Catherine Humikowski is a pediatric intensive care physician who survived a cardiac arrest on the day her daughter was born. Informed by this experience alongside fifteen years of clinical practice in Chicago’s trauma centers, she writes about secondary traumatic stress, burnout, resilience, death, and survivorship. Catherine holds baccalaureate and medical degrees from the University of Chicago and a graduate certificate in creative nonfiction from Northwestern University. Her essays have been published in the New England Journal of Medicine, the Journal of the American Medical Association, Intima Magazine, and the Chicago Tribune. Read her work at www.humikowski.com.
Katherine Larson is the author of Radial Symmetry (Yale University Press, 2011), winner of the Yale Younger Poets Prize, and The Speechless Ones (Interlinea Press, 2016), winner of the Vercelli International Civic Poetry Prize. Her forthcoming book of lyric essays, Wedding of the Foxes, will be published by Milkweed Editions in July 2025.
Lucy McBee is a ghostwriter and editor whose (non-ghostwritten) work has appeared in Indiana Review, New Letters, and The Iowa Review (as recipient of the 2024 award for nonfiction). After a sojourn of nearly a decade in southern New Mexico and then another in Austin, Texas, she returned to central Connecticut, where she was born and where she’s lived the longest. She recently learned that the name of the village she settled in means “home place,” which feels like the sort of unexpected gift you later wonder how you ever lived without.
Mariana Peñaloza Morales is a writer, researcher, and movement worker from Miami, Florida. She is a recent graduate from Dartmouth College and is currently a PhD student in Geography at the University of Minnesota studying the city and catastrophe. She co-translated Mariame Kaba’s We Do This ‘Til We Free Us, out now with Haymarket Books. “The Book of Scimitar” is her first published work of creative nonfiction.
Sharman Apt Russell lives in the magical realism of the American Southwest. She has published a dozen books translated into nine languages. Her Diary of a Citizen Scientist won the prestigious John Burroughs Medal for Distinguished Natural History Writing. Her recent nonfiction What Walks This Way: Discovering the Wildlife Around Us Through Their Tracks and Signs (Columbia University Press, 2024) is part memoir and part introduction to common mammal tracks in North America. By the end of this book, readers should be able to look down at a print on the ground and say, with some satisfaction, “Raccoon” or “Skunk,” “Bobcat” or “Mountain lion,” “Coyote” or “Domestic dog.” Sharman teaches in the MFA program of Antioch University in Los Angeles and is a professor emeritus at Western New Mexico University in Silver City. For more information, go to www.sharmanaptrussell.com.
Margot Singer’s most recent book is the essay collection Secret Agent Man (Barrow Street, 2025). She is also the prizewinning author of a novel, Underground Fugue (Melville House) and a collection of linked stories, The Pale of Settlement (University of Georgia Press).

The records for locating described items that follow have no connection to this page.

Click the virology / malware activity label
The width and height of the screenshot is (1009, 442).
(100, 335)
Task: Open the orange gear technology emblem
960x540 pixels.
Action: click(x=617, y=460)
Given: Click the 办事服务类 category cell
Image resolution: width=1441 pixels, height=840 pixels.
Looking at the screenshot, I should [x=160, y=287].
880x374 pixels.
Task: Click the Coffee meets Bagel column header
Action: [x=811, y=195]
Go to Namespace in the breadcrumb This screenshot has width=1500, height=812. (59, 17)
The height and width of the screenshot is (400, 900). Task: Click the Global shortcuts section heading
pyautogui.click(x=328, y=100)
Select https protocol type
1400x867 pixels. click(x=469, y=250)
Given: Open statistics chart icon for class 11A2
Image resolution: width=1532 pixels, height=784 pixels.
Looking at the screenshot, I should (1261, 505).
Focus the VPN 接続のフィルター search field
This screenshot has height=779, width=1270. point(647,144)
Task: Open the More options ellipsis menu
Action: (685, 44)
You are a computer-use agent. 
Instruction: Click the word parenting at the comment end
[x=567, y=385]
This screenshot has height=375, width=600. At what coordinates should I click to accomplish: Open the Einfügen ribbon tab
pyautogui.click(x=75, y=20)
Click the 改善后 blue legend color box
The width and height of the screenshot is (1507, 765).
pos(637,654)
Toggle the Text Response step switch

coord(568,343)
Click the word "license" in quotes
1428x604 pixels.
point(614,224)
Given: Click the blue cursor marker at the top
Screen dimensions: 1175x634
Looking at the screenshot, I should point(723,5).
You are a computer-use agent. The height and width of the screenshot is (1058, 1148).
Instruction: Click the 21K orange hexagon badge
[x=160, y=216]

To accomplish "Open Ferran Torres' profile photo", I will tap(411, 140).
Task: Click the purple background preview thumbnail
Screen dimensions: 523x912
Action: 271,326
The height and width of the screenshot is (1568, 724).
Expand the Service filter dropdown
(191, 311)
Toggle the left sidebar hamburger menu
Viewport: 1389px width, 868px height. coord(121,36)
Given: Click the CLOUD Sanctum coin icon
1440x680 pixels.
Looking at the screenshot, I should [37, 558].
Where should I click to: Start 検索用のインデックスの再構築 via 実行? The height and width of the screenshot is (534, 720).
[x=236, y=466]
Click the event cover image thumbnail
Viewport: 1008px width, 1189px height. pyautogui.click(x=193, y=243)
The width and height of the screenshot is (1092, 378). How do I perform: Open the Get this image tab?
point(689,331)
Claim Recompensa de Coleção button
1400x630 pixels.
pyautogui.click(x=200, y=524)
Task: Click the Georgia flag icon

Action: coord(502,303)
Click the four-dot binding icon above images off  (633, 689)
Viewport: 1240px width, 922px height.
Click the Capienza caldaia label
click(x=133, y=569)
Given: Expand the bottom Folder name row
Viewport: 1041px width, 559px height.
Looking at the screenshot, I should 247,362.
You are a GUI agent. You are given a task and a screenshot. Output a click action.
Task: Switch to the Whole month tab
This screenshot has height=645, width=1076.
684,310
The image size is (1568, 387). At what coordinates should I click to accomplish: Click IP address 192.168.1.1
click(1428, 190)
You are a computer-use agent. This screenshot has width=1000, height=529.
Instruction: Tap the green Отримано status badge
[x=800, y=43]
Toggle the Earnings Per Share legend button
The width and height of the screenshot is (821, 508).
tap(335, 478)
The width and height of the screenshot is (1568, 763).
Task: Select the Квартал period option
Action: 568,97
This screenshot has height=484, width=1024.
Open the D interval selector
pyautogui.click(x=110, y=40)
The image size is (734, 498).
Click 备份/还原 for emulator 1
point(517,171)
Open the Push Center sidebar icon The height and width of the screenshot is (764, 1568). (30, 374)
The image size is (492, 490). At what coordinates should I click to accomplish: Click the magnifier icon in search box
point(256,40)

With Nicole Walker, she is the editor of Bending Genre: Essays on Creative Nonfiction (Bloomsbury Academic). She is a professor of English at Denison University in Granville, OH. www.margot-singer.com.
Michael Wiley is the author of twelve novels, including, most recently, Find Your Own Way Home, a novel in split prose. His short stories appear often in magazines and anthologies, including Ellery Queen Mystery Magazine and The Best Mystery Stories of the Year (2022). He has written two books of literary criticism and over forty critical reviews and articles. He is a former national board member of the Mystery Writers of America. Michael has worked as a freelance writer, a political speech writer, an assistant at a last-chance residential facility for teenagers charged with felonies, and, briefly, an itinerant fruit picker. For the past twenty-five years, he has taught literature and writing at University of North Florida.